И что-то здесь не сходится. Что не до конца мы являемся теми, кем себя помним. Что живет в нас некто иной, чужой, с чужим опытом и памятью. И в те короткие мгновения, когда именно он берет верх и перехватывает власть над телом, открывается более глубинная правда. Нам известно, что мы увидим за следующим холмом, хотя никогда в этом краю не были. После целой жизни, проведенной за столом мелкого чиновника, в момент резкой неожиданности хватаемся за ружье — а ведь никогда в руках ружья и не держали — и делаем из него выстрел в десятку.
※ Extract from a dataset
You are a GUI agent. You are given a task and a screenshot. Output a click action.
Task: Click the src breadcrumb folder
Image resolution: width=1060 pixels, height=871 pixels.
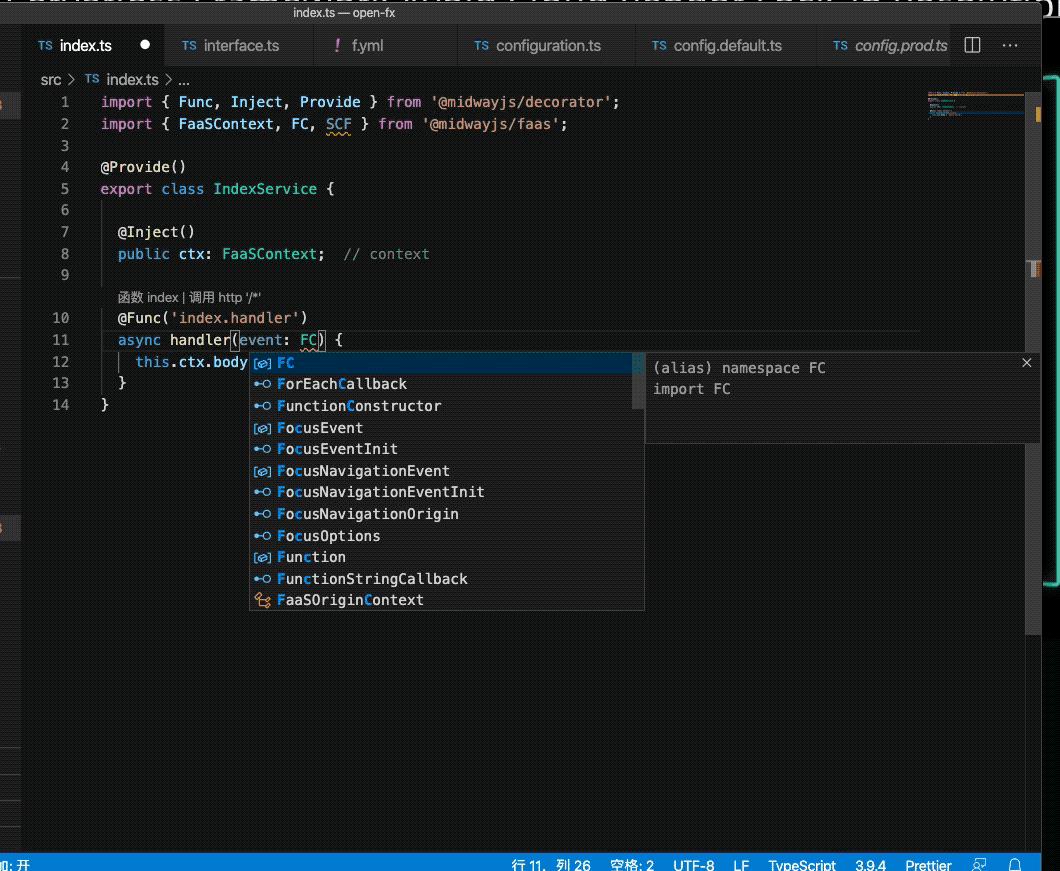point(50,79)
Нас садят в высшем обществе, пропитанном чужеземными манерами, о которых понятия не имеем да и иметь не можем, и все же — вилочка в одной руке, нож в другой, милая беседа за столом, и слово, и жесты, и savoir vivre[339], и оказывается, что вращаемся в этом обществе лучше, чем его завсегдатаи. Учил нас кто-то? Кто-то подсказал? Мы сами знаем это — откуда? Добродушные отцы, кроткие мужья — но мы поднимаем руку на ребенка, на женщину в жесте, естественном для закоренелого разбойника. Танцуем, хотя танцевать не умеем.